PORTLAND – An environmental advocacy group is charging that the removal of a scientist from Maine from an external review panel advising the U.S. Environmental Protection Agency on fire retardants was an unwarranted bow to industry that illustrates an anti-consumer double standard.
The Environmental Working Group said documents it obtained show that toxicologist Deborah Rice, who formerly worked at the EPA’s National Center for Environmental Assessment and now works in Maine’s Center for Disease Control and Prevention, was taken off the federal advisory panel last year amid chemical industry criticism of her role in the review.
The EPA is expected to issue a reassessment next month of the health risks from deca, an industrial fire retardant.
The Washington-based Environmental Working Group says on its Web site that Rice’s “firing came after a protest from the chemical industry, which claimed Rice had a conflict of interest as a result of her testimony before the Maine Legislature, on behalf of her agency, in favor of phasing out Deca.”
The group said the EPA also removed her comments from the panel’s final report on deca’s safety.
According to the Portland Press Herald, the American Chemistry Council sought the removal of Rice, who was appointed to chair the peer review panel, after she urged the EPA to consider health impacts that she felt were not addressed in a draft report.
The American Chemistry Council, according to the Press Herald, asserts that Rice’s statements about the chemical showed she was not objective.
“The whole point of being an independent peer-review panel is that you don’t have your mind already made up,” said Tiffany Harrington, a spokeswoman for the council.
Rice declined to comment Friday, the newspaper said.
The Press Herald reported that Tim Lyons, an EPA spokesman, provided a written statement saying that the agency screens scientists chosen for such panels to protect against conflicts of interest.
“It is a sign of the times.
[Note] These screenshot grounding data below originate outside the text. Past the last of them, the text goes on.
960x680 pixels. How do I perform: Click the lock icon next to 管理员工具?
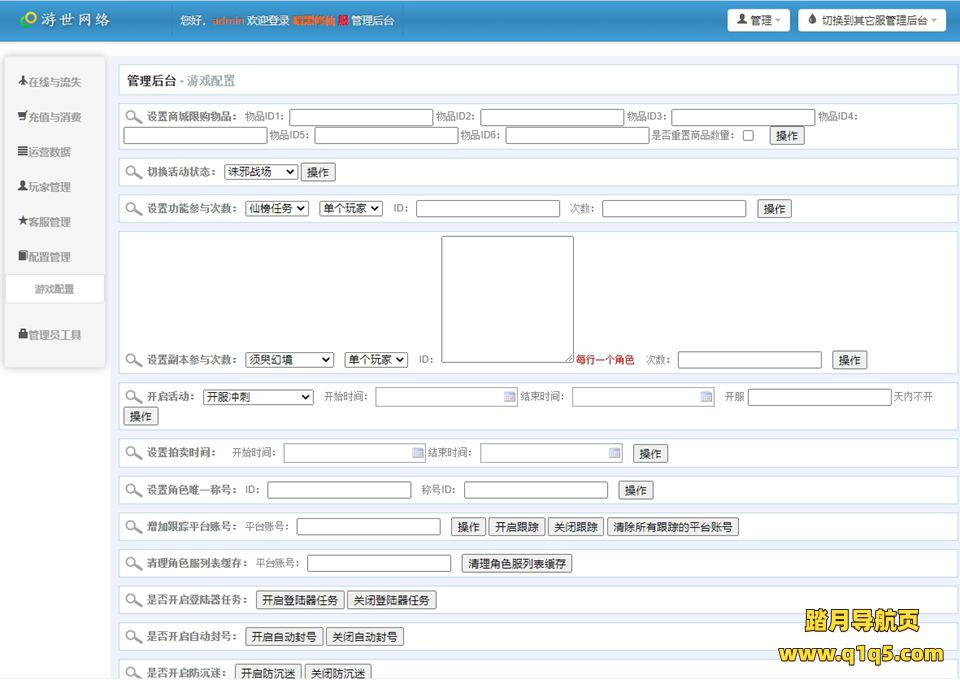(x=23, y=334)
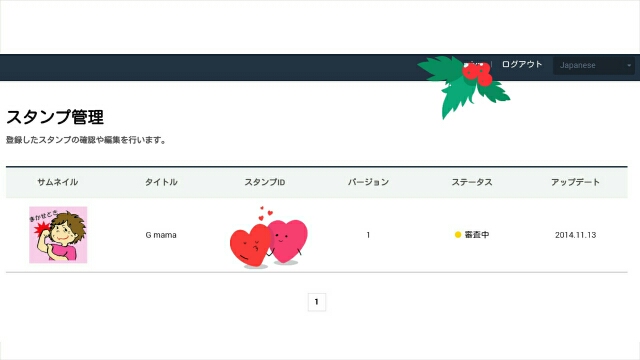640x360 pixels.
Task: Click the スタンプID column header
Action: (264, 182)
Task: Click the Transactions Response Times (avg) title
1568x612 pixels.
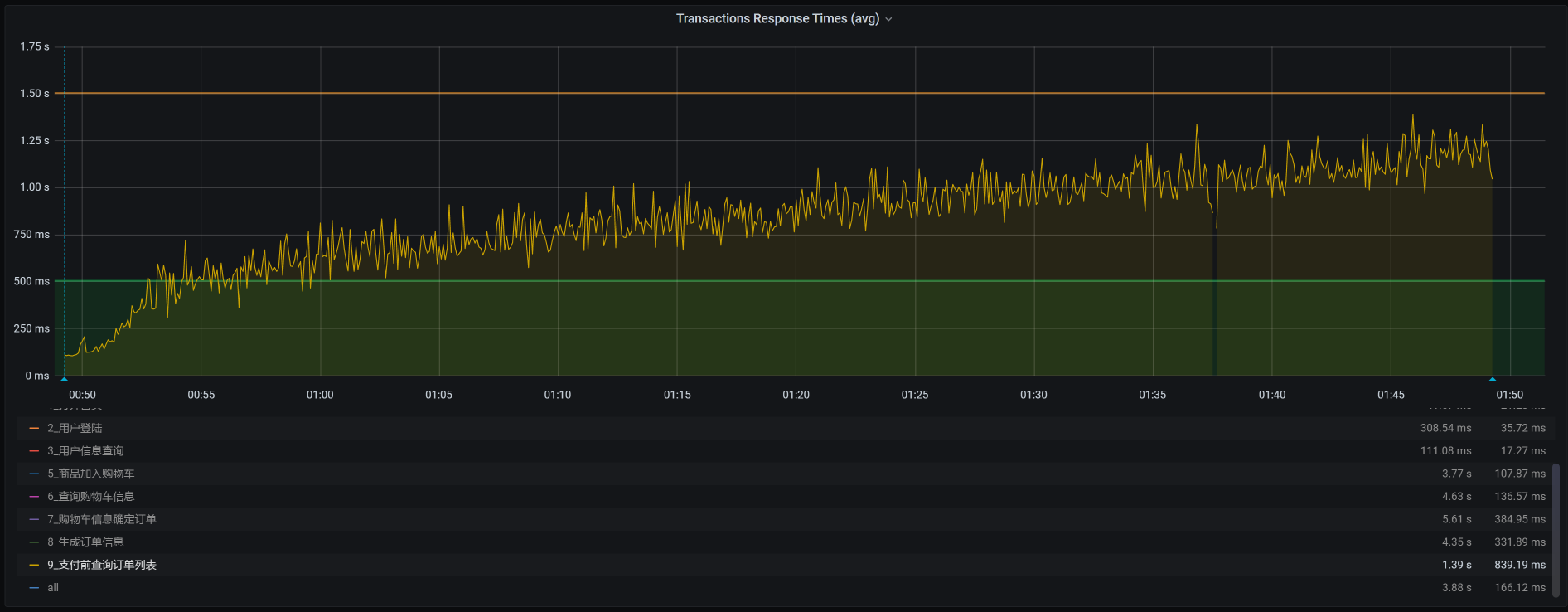Action: tap(777, 18)
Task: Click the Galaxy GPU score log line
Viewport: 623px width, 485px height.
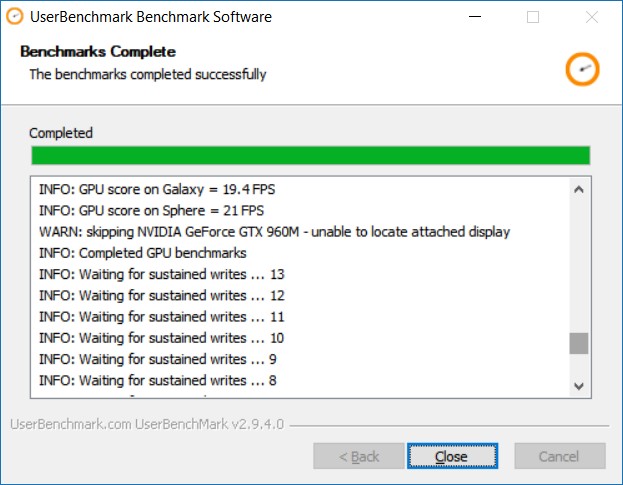Action: (x=157, y=188)
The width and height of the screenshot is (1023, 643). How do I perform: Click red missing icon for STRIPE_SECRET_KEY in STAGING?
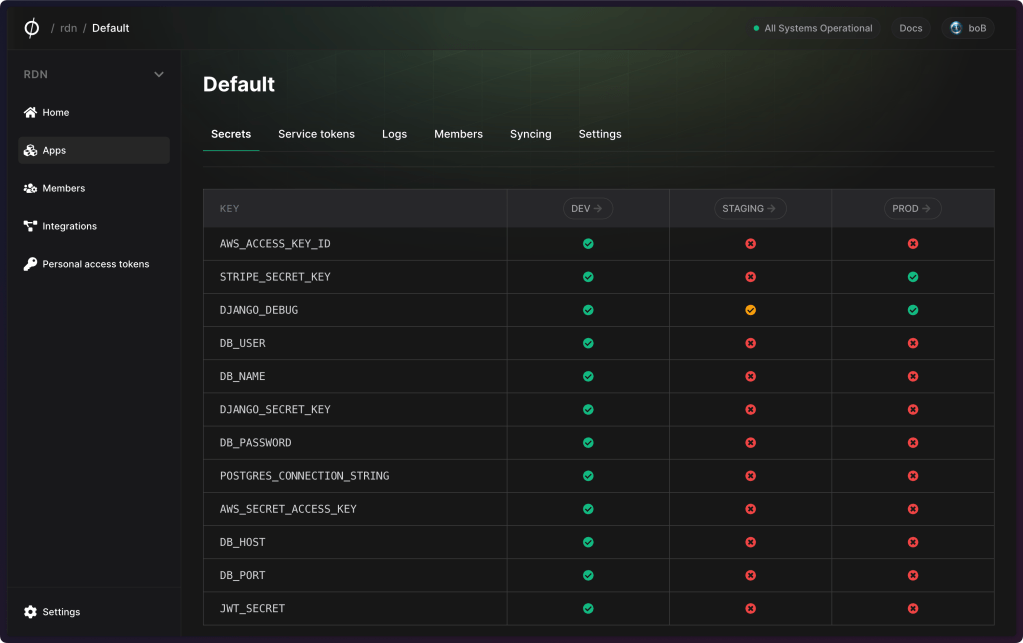pyautogui.click(x=750, y=277)
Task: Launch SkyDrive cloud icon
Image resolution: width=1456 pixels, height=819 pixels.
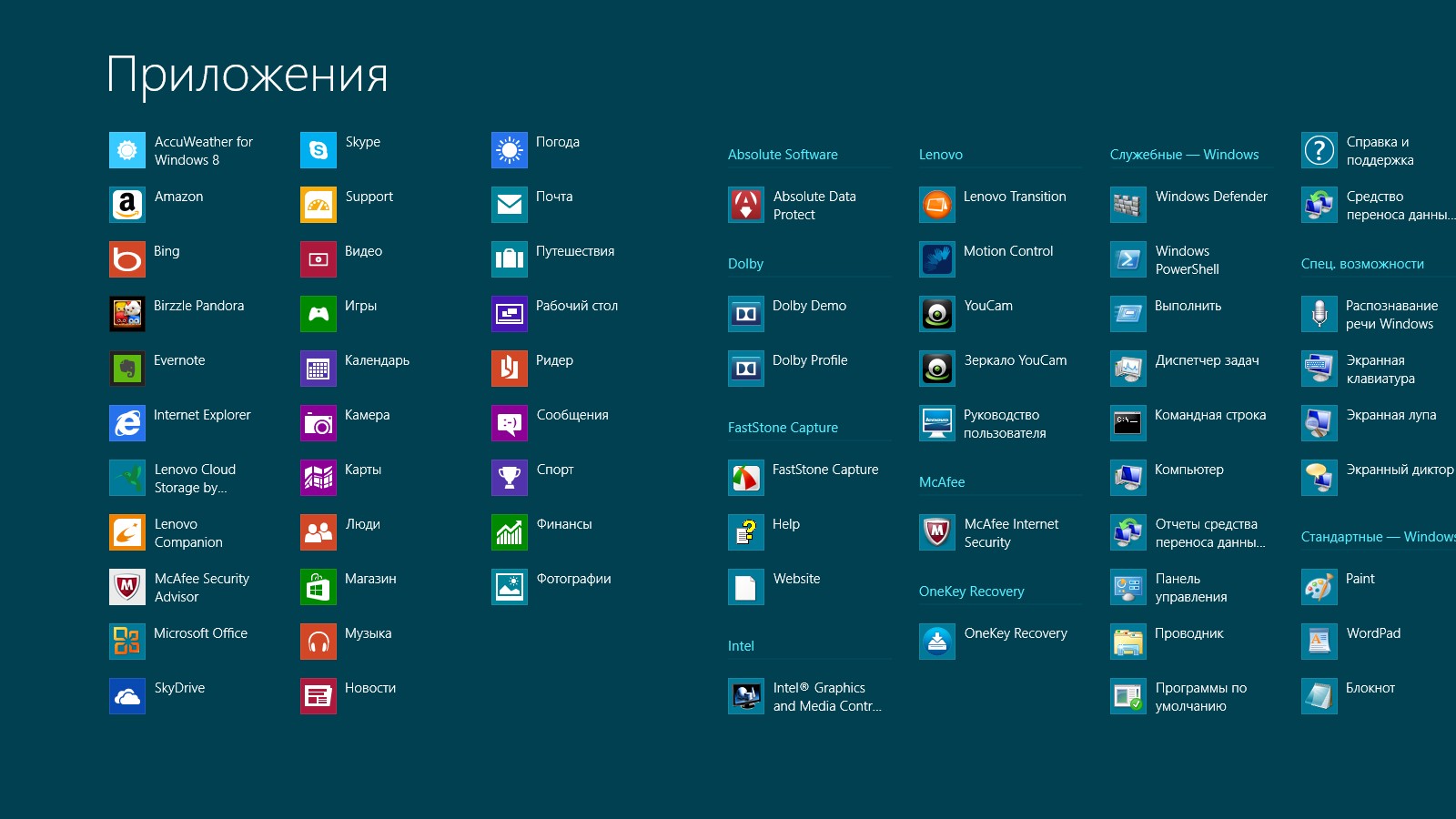Action: tap(126, 696)
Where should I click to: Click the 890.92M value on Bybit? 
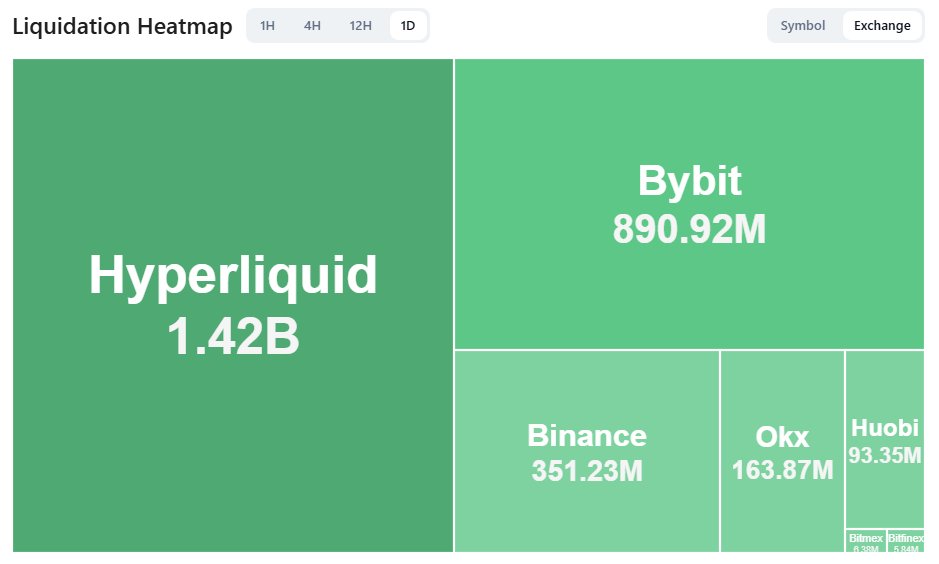[x=689, y=229]
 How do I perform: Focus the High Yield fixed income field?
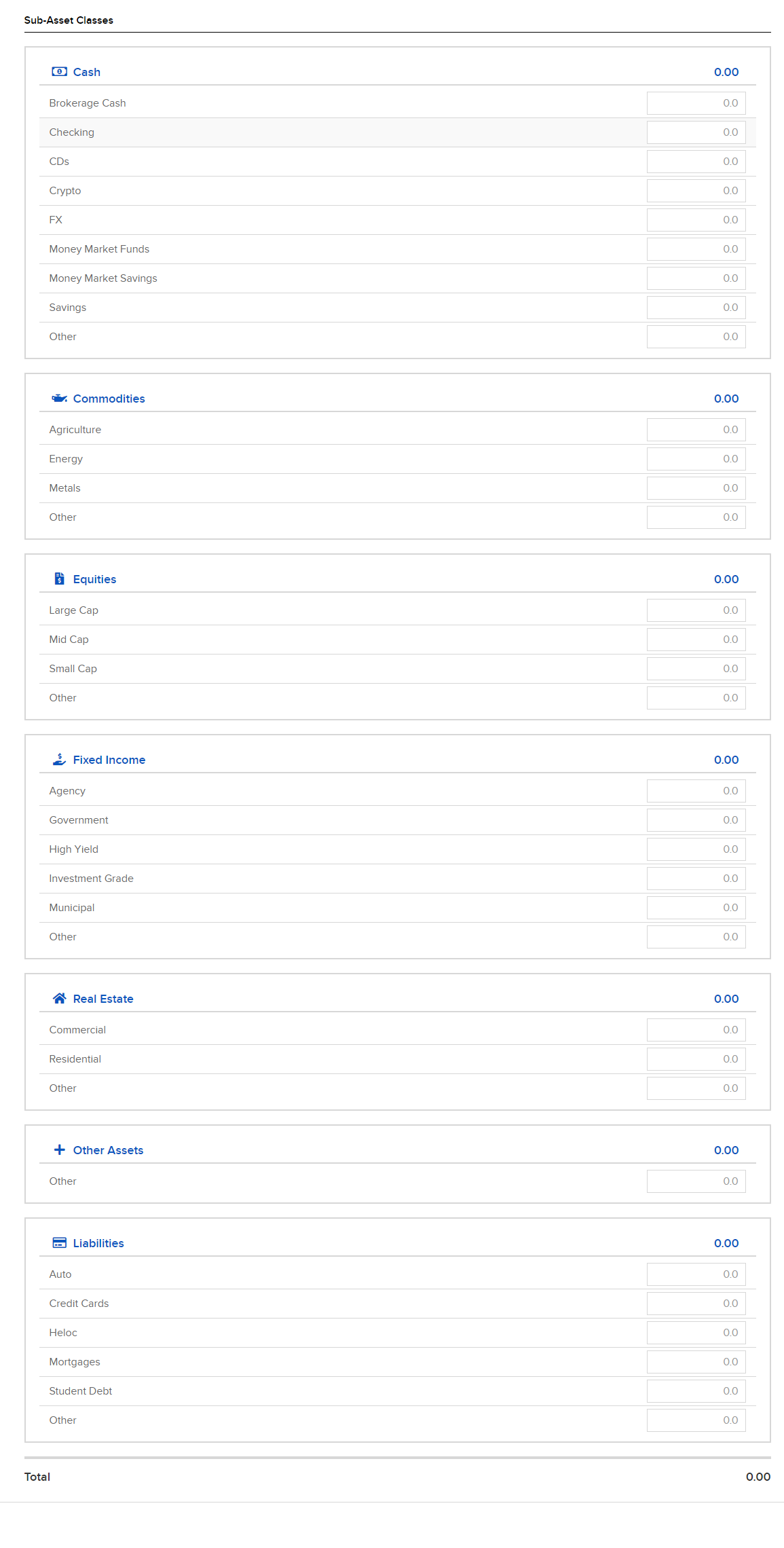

If you can’t fight the science, you go after the person,” Andrew Smith, Maine’s state toxicologist and Rice’s supervisor, told the newspaper. “This is not an isolated case, and I don’t think it is something that’s limited to industry. I’ve seen it both ways.”
Rice, testifying a year ago on behalf of the Maine Center for Disease Control and Prevention, recommended that Maine lawmakers phase out the use of deca in televisions and other products. The bill passed and was signed into law.